Swimply is also proud of the fact that it is spawning entrepreneurs. Like Airbnb, Swimply’s hosts have the potential to make big bucks, according to Laskin.
In 2020, the highest-earning host earned a little over $20,000. This year, there were hosts that earned over six figures. In fact, the top 20% of hosts earned around $5,000 per month, Laskin said.
“This is turning a lot of people into solopreneurs,” Laskin said.
That’s part of the reason Swimply is using some of its new capital to build new tools for its hosts to help them better manage their businesses.

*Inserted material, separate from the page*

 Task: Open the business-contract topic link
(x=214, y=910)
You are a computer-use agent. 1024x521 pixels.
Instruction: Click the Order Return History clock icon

As proof of that, some hosts are taking things a step further and doing things like installing vending machines on their properties or offering chef’s services to their guests.
The company also plans to scale up support, insurance and as mentioned previously launch new verticals.
Some fun stats about the business we found interesting: Twenty percent of Swimply’s revenue comes from the Los Angeles market. Next up of popular markets are: Austin, Texas; Portland, Oregon; New York City and Maryland. Sixty percent of the bookings are made by families. The average reservation is two hours long. Repeat reservations make up about 72% of bookings.
Mayfield Managing Director Navin Chaddha notes that his team are “big believers in the sharing economy,” as evidenced not only by its leading this round, but by the firm’s investments another sharing economy startups such as Lyft and Poshmark. The pool market, in particular, is appealing because swimming is one of the top activities for families but very few people have access to pools.
“Swimply’s mission is to democratize ownership of recreational spaces and to allow hosts to share underutilized assets for their local communities, starting with swimming pools,” he said. “I’m very, very excited about partnering with Swimply and helping the world get equalized, and not only the rich having access to these amenities.”
The combination of the market opportunity with mission-oriented founders was a big draw for Chaddha.
“Swimply has seen exploding growth, and we believe the market is much bigger than swimming pools, which in and of itself is a $52 billion market,” he told TechCrunch. “They have the potential to do with Airbnb, Lyft and Poshmark for this constituency. It was a no-brainer to lead a $40 million round for this company.”
GGV Managing Partner Hans Tung and Principal Robin Li were drawn to Swimply for many of the same reasons that Mayfield was.
For Li, the prospect of giving people easier and more private access to outdoor spaces is huge.
“This is the country club reinvented and even revolutionizing what the YMCA will be like in the future,” she said. “At most of these places, there are so many restrictions on what you can wear, and what you can do. There are so many hurdles to book a place, even in your local neighborhood.”
The fact that Swimply has so many repeat users is evidence of how easy the experience is, in her view.
Tung sees a number of parallels between Airbnb and Swimply’s models. But one big difference, he points out, is the frequency at which people travel compared to going swimming or merely spending time outdoors.
“Swimming is more everyday use and a higher frequency of usage, which makes the platform extremely interesting,” he told TechCrunch.
For hosts too, this can be more lucrative, since you are able to rent the same space more than once a day, multiple times a week.
“Frequency usage is a lot higher than any travel site,” he said. “So like TikTok and Poshmark, Swimply is allowing more everyday people to monetize, and empowering more merchants.”